### Directive
Retype the entries from the line with "Image resolution: width=1000" to the line with "The height and width of the screenshot is (344, 579).", copying them exactly.

### Supplied records
>>

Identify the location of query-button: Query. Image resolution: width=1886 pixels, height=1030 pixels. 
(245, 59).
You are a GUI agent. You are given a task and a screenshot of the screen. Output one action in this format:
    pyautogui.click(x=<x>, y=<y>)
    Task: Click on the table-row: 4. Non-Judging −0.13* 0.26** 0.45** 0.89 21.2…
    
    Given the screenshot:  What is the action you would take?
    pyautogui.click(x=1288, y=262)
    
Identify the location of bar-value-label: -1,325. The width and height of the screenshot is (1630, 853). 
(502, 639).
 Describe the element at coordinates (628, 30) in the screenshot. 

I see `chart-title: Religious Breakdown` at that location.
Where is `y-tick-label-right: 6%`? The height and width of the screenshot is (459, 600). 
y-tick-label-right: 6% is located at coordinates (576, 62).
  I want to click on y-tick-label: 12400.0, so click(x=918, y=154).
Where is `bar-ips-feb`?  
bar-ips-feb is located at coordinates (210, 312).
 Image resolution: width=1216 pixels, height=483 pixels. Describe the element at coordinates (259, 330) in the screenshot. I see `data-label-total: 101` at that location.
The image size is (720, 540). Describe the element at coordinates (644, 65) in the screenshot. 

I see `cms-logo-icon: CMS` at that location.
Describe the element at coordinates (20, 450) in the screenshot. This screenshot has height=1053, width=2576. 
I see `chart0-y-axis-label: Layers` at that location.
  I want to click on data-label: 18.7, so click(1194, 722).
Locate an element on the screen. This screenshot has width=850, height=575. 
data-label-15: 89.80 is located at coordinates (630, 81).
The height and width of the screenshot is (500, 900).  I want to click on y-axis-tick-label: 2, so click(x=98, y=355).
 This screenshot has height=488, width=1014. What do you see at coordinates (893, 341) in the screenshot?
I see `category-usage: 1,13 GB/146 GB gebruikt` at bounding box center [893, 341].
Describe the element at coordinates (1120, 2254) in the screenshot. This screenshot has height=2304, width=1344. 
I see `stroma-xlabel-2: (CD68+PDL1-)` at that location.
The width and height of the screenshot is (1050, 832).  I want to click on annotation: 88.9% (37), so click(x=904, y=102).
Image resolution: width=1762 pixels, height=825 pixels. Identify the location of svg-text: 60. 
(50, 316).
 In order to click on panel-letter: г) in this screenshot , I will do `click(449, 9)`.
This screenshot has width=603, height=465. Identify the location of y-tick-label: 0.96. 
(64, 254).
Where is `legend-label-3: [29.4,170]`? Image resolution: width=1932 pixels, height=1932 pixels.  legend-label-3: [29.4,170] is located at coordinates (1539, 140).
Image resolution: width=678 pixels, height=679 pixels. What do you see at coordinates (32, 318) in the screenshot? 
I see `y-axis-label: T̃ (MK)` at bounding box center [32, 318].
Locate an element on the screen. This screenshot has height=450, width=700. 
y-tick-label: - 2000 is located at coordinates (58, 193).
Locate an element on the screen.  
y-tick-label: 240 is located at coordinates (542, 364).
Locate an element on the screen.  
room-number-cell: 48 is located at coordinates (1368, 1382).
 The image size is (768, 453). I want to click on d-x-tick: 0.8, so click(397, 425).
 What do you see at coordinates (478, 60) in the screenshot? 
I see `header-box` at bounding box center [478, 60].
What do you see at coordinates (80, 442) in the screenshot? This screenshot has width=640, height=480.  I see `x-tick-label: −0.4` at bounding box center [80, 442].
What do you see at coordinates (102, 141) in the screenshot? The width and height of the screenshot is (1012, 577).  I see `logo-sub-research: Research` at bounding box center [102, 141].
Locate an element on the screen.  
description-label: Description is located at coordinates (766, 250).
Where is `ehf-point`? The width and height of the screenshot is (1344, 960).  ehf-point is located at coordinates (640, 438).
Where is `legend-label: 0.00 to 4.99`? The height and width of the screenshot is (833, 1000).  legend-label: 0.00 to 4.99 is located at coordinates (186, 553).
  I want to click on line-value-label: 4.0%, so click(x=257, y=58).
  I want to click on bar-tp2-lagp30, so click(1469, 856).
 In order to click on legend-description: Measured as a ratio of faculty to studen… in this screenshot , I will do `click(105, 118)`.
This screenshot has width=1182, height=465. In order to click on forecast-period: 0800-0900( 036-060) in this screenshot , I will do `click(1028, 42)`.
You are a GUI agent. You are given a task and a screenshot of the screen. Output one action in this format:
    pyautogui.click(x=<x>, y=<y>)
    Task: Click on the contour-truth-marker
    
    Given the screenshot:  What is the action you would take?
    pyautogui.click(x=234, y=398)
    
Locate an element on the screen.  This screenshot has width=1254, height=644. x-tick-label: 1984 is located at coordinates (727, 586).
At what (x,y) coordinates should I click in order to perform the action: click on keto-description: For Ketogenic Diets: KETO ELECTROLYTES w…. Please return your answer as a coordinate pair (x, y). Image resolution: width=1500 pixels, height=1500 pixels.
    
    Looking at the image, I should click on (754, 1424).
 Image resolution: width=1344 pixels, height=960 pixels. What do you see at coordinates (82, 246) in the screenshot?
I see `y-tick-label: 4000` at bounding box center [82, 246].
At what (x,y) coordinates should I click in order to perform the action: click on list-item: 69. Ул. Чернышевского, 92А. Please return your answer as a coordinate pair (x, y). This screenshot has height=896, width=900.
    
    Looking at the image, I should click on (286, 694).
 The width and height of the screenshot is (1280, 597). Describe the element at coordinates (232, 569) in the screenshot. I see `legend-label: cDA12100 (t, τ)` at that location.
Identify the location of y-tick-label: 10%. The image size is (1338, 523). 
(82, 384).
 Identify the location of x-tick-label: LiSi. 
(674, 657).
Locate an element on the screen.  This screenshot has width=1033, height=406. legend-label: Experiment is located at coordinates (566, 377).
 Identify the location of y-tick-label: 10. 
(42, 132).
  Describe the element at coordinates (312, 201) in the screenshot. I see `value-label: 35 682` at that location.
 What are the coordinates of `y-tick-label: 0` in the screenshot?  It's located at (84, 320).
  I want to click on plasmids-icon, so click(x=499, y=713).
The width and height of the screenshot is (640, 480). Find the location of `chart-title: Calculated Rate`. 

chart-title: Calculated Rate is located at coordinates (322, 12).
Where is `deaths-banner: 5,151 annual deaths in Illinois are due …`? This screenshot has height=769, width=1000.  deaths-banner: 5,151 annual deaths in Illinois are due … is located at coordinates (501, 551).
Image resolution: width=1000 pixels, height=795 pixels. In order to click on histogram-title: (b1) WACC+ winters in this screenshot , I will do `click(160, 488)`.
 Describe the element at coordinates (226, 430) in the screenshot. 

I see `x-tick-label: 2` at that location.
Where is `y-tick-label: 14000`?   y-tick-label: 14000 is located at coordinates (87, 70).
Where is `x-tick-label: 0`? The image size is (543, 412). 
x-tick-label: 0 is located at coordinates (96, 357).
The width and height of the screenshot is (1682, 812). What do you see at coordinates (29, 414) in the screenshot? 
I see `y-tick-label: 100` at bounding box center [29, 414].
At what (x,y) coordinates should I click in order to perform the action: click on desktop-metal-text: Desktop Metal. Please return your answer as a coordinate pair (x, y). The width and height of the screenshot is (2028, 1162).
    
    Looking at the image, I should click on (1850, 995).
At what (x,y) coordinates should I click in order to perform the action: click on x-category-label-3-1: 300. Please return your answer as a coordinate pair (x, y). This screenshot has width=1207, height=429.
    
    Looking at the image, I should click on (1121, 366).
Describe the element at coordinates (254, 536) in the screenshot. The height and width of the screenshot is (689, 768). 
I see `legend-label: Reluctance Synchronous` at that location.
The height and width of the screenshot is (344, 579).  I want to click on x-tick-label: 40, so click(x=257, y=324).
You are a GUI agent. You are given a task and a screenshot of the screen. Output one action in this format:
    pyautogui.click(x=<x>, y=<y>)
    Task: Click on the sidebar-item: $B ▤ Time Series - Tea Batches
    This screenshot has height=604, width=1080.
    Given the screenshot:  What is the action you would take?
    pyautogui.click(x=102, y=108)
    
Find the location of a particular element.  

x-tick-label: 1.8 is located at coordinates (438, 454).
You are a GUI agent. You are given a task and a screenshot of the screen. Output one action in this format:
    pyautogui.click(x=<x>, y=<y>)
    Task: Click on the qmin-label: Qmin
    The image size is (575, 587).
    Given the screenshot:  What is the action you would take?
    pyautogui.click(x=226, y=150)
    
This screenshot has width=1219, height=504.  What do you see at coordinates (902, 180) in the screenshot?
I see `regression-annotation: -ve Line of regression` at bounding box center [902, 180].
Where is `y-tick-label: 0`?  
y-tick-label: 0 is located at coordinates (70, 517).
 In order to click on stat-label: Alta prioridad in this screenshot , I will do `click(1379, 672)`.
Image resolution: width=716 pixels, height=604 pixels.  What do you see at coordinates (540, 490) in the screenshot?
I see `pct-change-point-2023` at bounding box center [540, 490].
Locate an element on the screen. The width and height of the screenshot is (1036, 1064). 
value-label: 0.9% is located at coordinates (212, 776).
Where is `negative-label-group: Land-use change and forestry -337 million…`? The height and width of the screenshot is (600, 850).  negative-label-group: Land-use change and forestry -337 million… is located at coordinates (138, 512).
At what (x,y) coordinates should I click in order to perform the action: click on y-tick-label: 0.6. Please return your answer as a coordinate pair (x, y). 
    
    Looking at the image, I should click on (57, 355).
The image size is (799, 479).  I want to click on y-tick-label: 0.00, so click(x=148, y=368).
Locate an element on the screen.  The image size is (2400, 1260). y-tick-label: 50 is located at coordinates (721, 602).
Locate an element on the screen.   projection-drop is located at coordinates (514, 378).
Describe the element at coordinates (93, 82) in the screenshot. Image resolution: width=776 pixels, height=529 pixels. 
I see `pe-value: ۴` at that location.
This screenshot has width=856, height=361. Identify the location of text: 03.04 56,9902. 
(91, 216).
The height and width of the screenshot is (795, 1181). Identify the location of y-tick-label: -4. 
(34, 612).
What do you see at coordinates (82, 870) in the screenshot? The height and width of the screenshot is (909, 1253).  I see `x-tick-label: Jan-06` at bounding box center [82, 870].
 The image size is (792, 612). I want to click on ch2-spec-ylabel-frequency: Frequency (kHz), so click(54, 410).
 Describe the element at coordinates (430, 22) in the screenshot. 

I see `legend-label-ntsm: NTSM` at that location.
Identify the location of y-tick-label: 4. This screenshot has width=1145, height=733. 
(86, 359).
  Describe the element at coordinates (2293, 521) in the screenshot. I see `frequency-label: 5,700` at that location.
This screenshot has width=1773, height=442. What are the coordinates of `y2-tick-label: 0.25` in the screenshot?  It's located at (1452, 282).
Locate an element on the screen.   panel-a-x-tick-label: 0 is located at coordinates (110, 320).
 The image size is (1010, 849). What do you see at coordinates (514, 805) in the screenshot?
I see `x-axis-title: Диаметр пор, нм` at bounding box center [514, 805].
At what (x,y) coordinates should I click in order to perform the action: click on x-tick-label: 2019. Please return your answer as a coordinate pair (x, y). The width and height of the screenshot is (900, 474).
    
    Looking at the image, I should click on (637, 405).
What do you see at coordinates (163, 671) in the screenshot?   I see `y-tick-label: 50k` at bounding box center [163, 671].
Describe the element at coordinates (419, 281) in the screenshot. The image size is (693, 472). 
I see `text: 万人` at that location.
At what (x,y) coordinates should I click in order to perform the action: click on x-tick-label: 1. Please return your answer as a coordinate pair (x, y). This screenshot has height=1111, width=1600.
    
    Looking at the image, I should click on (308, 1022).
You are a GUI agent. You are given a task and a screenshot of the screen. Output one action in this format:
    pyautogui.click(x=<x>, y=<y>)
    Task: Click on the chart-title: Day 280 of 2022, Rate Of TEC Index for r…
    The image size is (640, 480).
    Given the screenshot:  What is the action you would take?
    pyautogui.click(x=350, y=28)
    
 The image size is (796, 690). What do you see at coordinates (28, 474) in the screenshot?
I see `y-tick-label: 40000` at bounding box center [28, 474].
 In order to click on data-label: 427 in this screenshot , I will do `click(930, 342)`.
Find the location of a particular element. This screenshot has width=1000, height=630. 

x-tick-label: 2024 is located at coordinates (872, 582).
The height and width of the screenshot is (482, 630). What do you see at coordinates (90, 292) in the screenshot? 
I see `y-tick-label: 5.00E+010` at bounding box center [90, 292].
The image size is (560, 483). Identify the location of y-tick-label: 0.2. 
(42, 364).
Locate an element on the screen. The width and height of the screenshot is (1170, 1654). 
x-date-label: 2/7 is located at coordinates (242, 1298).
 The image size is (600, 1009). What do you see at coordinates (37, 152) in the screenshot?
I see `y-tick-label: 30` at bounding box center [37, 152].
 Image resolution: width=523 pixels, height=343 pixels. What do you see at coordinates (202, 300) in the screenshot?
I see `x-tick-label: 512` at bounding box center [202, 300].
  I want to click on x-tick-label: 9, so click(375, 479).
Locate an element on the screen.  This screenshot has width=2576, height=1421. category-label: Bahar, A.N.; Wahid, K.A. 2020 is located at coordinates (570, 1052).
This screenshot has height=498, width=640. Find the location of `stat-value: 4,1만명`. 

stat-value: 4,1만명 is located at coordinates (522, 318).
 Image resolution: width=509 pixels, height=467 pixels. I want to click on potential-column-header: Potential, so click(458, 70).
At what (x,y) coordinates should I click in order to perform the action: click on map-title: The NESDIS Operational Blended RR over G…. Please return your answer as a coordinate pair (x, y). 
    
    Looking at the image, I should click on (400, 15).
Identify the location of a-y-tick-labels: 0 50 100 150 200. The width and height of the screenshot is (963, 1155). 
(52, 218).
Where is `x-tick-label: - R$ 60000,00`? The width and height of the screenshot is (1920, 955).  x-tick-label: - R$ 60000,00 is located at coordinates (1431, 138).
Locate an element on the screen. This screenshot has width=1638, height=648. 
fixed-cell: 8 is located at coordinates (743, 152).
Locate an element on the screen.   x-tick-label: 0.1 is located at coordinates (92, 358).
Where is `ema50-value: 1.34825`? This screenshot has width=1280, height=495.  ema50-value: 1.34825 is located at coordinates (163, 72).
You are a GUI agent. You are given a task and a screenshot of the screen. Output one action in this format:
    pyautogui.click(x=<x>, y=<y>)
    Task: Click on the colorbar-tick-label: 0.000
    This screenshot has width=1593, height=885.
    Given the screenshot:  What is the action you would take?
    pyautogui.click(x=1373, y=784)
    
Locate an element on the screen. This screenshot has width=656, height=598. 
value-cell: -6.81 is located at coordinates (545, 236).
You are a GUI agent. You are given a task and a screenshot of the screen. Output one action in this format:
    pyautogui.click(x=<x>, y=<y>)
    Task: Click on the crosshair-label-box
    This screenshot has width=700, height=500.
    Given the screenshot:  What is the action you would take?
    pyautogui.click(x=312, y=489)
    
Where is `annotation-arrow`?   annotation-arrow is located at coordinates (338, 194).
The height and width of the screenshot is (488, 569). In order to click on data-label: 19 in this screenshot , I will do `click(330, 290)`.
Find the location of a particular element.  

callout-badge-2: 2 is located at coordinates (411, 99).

<<

### Task solution
Image resolution: width=1000 pixels, height=795 pixels. In order to click on histogram-title: (b1) WACC+ winters in this screenshot , I will do `click(160, 488)`.
 Describe the element at coordinates (226, 430) in the screenshot. 

I see `x-tick-label: 2` at that location.
Where is `y-tick-label: 14000`?   y-tick-label: 14000 is located at coordinates (87, 70).
Where is `x-tick-label: 0`? The image size is (543, 412). 
x-tick-label: 0 is located at coordinates (96, 357).
The width and height of the screenshot is (1682, 812). What do you see at coordinates (29, 414) in the screenshot? 
I see `y-tick-label: 100` at bounding box center [29, 414].
At what (x,y) coordinates should I click in order to perform the action: click on desktop-metal-text: Desktop Metal. Please return your answer as a coordinate pair (x, y). The width and height of the screenshot is (2028, 1162).
    
    Looking at the image, I should click on (1850, 995).
At what (x,y) coordinates should I click in order to perform the action: click on x-category-label-3-1: 300. Please return your answer as a coordinate pair (x, y). This screenshot has width=1207, height=429.
    
    Looking at the image, I should click on (1121, 366).
Describe the element at coordinates (254, 536) in the screenshot. The height and width of the screenshot is (689, 768). 
I see `legend-label: Reluctance Synchronous` at that location.
The height and width of the screenshot is (344, 579).  I want to click on x-tick-label: 40, so click(x=257, y=324).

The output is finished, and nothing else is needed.